-------- Text for analysis --------

Postmodernists & globalisation

Cards (12)

  • Giddens (positive effects)
    • Globalisation has led to detraditionalization, a decline in traditional behaviour. 
    • Example: global campaigns such as #girlsnotbrides and #metoo have led to greater global awareness of gender inequality.  
  • Katz & Sugiyma
    • Mobile phones are being used as a status symbol and a fashion statement signifying coolness 
    • Used by youth to assert their independence  
    • US and Japanese teens prioritized style over battery life 
  • Marxists criticise Katz & Sugiyma for assuming that consumer choice has increased for all when in reality income is a key factor.
  • Example of how online worlds can go wrong
    Belgium police had to 'patrol' Second Life as a result of virtual prostitution, rape, and pornography.
  • Jurgenson
    • We live in an ‘augmented reality’- the digital and physical are enmeshed 
    • Techno-human syntheses are more common than ever, from medicine to communication and beauty. 
    • Lockdown fundamentally changed how we view our lives because of digitalisation 
    • Technology is now the driving force of our lives. 
  • Examples of techno-human syntheses (Jurgenson)
    Medical = pacemakers, contact lenses, breast implants
    Communication = Zoom, radio, television
  • Bauman
    • Identity is no longer based on anything stable and has become fragmented, fluid, and short lived. 
    • As a response to increasing uncertainty people are focusing on short-lived identities and relationships focused on ‘a good time’  
    • 'To be in cyberspace is to not be real'
  • Marxists critique the idea that identity is now fluid as the rich have more resources to flex their online identities.
  • Examples of short-lived identities and relationships online (Bauman)

--------

▸ **Instructions to follow**:
Answer these about the cards on postmodernists and globalisation:
1. Which police had to "patrol" Second Life?
2. What does Jurgenson say we now live in?
3. What do Marxists name as a key factor in consumer choice?
The material that comes next is from another source and has nothing to do with the cards on postmodernists and globalisation.

-------- Information shown --------

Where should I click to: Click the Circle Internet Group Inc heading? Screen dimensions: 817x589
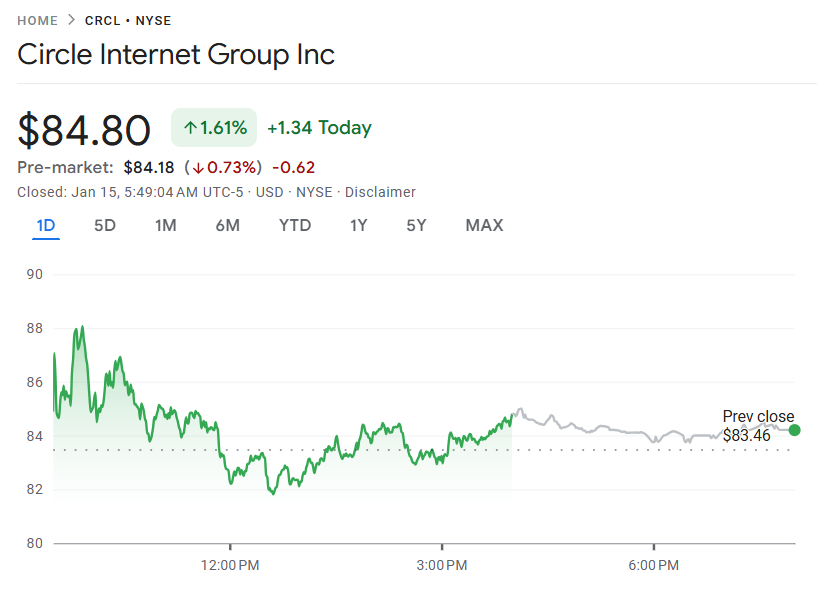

--------

▸ **Exercise answer**:
1. Belgium police
2. An "augmented reality"
3. Income